Work request | A stretch of the entries below is to be set down exactly, running from the line with "Viewport: 1389px width, 868px height." through the line with "Uncheck the 李四代1", both included, and no other line.

%%

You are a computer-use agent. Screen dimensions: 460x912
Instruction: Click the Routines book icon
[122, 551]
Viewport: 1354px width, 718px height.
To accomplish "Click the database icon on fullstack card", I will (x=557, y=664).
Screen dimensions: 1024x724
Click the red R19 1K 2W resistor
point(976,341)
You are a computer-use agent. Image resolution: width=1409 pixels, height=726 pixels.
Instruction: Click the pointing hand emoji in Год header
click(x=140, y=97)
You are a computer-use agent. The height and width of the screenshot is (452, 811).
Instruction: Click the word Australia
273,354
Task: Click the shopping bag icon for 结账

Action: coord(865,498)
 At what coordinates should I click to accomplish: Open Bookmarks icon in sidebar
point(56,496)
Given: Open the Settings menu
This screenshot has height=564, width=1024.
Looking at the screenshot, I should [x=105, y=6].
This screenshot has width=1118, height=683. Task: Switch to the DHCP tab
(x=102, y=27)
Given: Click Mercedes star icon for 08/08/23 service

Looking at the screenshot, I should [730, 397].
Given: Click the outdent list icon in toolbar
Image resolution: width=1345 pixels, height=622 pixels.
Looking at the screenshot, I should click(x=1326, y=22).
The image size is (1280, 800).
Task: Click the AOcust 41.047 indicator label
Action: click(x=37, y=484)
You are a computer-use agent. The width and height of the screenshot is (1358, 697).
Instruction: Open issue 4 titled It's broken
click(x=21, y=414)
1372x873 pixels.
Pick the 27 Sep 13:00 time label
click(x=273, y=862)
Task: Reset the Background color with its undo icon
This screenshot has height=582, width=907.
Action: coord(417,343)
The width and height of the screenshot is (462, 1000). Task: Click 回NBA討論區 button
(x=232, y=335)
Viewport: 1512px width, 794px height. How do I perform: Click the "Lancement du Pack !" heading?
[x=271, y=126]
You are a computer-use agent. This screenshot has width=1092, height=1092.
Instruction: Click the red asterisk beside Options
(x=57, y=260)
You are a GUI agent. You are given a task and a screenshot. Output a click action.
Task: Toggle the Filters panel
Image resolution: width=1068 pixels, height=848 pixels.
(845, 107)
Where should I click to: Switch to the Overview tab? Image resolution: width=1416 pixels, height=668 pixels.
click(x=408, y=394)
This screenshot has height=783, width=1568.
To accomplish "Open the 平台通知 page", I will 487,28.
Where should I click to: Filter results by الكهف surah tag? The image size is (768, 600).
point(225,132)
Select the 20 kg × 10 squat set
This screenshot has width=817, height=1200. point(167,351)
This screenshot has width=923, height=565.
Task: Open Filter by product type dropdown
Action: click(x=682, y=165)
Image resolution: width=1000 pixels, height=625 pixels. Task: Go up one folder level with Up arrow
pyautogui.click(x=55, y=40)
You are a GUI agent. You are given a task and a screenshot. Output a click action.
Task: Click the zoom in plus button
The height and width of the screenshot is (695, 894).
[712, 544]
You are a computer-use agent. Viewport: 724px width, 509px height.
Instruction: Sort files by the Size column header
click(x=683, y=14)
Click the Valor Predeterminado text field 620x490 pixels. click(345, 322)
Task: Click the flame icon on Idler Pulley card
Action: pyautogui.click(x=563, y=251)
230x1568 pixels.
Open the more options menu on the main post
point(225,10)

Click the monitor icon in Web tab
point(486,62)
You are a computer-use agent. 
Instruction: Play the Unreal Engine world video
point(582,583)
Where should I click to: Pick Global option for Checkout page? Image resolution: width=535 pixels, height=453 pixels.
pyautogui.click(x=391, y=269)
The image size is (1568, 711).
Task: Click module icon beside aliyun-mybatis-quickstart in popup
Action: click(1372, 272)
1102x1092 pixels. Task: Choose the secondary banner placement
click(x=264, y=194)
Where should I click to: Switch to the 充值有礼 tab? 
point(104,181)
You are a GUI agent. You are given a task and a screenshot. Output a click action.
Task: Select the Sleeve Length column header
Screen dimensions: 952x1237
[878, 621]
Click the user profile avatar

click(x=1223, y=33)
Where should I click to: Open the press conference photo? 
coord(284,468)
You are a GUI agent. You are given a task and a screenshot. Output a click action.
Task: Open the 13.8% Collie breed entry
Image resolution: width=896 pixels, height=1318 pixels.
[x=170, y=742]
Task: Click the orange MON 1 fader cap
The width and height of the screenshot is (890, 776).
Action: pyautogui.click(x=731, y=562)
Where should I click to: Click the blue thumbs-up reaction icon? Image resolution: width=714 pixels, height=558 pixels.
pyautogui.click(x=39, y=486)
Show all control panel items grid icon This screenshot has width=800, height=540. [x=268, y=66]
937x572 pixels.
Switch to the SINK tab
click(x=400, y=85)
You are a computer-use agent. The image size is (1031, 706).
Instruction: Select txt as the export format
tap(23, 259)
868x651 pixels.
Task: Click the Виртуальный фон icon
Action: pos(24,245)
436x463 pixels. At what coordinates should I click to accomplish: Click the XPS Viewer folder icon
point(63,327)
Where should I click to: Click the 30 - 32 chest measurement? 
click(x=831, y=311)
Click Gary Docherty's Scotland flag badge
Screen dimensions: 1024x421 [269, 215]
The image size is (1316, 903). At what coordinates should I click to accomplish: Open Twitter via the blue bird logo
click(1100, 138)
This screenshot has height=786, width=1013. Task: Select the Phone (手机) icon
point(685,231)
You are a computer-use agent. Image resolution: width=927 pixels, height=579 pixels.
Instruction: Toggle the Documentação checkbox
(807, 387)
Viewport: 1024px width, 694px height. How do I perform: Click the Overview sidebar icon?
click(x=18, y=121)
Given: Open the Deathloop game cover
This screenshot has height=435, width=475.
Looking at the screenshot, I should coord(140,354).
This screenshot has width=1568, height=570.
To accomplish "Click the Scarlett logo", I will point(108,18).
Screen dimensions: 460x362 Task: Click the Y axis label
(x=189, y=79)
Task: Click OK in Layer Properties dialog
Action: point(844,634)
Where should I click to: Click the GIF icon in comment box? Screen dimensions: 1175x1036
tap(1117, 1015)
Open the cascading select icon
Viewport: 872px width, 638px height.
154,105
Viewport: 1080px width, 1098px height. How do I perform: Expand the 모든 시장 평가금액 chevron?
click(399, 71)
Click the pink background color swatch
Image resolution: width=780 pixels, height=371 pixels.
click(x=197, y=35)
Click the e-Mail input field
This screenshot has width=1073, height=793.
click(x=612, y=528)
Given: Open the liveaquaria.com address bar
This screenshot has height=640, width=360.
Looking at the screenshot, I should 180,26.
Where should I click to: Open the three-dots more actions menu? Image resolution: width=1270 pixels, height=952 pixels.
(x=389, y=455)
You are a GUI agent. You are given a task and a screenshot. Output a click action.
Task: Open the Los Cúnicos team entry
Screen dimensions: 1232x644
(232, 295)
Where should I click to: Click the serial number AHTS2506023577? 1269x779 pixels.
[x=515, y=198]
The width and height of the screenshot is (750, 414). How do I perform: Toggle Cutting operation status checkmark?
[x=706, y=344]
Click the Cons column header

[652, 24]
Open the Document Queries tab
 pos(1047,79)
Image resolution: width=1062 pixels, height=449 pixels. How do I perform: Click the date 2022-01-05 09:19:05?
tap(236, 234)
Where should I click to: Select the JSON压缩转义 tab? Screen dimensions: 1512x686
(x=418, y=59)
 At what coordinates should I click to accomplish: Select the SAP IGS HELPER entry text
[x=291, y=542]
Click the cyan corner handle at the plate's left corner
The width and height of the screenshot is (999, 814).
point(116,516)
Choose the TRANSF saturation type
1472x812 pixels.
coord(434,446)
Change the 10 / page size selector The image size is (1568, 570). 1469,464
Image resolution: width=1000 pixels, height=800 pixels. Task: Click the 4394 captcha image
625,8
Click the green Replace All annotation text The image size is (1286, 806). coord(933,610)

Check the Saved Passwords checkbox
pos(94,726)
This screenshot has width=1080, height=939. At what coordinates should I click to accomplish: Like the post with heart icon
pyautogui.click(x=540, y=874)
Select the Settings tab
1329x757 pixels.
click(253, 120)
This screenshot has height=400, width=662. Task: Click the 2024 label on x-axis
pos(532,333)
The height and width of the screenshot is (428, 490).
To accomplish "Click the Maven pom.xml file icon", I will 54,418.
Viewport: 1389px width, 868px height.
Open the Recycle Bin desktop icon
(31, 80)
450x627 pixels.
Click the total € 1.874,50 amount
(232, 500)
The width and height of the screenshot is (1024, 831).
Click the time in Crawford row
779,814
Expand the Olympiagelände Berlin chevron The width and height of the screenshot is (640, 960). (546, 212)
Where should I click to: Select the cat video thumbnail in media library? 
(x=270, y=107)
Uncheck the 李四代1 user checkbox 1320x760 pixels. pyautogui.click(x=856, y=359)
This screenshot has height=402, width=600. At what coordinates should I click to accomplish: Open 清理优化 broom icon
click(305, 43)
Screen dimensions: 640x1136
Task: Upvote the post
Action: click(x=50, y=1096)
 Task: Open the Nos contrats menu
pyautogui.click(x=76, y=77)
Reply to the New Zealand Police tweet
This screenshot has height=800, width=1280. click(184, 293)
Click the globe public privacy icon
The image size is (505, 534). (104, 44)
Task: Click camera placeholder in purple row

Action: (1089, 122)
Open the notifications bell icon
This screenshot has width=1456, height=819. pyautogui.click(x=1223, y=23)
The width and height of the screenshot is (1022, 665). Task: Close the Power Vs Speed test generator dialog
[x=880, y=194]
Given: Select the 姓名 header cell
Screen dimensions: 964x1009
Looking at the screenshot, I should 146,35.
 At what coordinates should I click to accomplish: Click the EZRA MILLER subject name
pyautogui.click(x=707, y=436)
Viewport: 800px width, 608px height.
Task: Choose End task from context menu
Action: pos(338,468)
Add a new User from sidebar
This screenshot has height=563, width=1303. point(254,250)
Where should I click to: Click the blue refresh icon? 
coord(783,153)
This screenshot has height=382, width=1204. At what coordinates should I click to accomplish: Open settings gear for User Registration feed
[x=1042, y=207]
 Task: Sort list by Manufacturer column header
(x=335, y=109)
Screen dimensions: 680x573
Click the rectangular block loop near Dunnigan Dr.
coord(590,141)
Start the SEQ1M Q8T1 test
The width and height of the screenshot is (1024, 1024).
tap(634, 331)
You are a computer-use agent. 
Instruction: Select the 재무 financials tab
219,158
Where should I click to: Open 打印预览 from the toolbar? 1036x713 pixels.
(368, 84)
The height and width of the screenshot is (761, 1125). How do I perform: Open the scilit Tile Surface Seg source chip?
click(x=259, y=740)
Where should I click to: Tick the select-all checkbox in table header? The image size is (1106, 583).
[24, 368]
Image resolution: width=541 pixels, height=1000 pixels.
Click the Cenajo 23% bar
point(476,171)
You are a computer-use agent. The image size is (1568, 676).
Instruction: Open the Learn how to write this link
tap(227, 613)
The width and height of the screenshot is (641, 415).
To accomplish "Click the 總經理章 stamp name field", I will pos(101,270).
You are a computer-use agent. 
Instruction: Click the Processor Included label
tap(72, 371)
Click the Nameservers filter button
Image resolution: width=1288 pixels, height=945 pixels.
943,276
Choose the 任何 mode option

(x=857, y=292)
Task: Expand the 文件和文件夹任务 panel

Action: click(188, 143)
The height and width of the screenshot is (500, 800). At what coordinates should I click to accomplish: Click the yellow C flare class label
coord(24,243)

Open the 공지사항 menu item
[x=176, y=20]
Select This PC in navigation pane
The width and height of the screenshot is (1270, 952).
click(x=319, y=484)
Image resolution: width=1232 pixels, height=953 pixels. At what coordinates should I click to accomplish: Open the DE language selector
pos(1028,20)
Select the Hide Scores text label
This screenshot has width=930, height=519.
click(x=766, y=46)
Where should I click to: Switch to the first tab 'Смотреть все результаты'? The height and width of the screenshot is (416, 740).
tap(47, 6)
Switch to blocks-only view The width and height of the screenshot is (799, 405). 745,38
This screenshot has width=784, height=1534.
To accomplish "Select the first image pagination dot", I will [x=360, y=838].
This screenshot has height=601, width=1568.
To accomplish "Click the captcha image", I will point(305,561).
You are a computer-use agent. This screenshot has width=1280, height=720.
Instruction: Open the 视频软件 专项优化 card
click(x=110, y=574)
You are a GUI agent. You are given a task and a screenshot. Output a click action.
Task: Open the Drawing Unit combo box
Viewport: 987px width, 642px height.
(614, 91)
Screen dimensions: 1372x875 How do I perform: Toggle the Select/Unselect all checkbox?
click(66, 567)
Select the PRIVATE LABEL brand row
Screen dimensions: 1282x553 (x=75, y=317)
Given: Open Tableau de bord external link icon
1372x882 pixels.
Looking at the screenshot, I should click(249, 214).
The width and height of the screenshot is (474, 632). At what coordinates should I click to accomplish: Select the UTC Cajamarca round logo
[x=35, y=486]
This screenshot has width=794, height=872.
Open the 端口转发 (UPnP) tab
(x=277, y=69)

%%

Result for this task |
Viewport: 1389px width, 868px height.
Open the Recycle Bin desktop icon
(31, 80)
450x627 pixels.
Click the total € 1.874,50 amount
(232, 500)
The width and height of the screenshot is (1024, 831).
Click the time in Crawford row
779,814
Expand the Olympiagelände Berlin chevron The width and height of the screenshot is (640, 960). (546, 212)
Where should I click to: Select the cat video thumbnail in media library? 
(x=270, y=107)
Uncheck the 李四代1 user checkbox 1320x760 pixels. pyautogui.click(x=856, y=359)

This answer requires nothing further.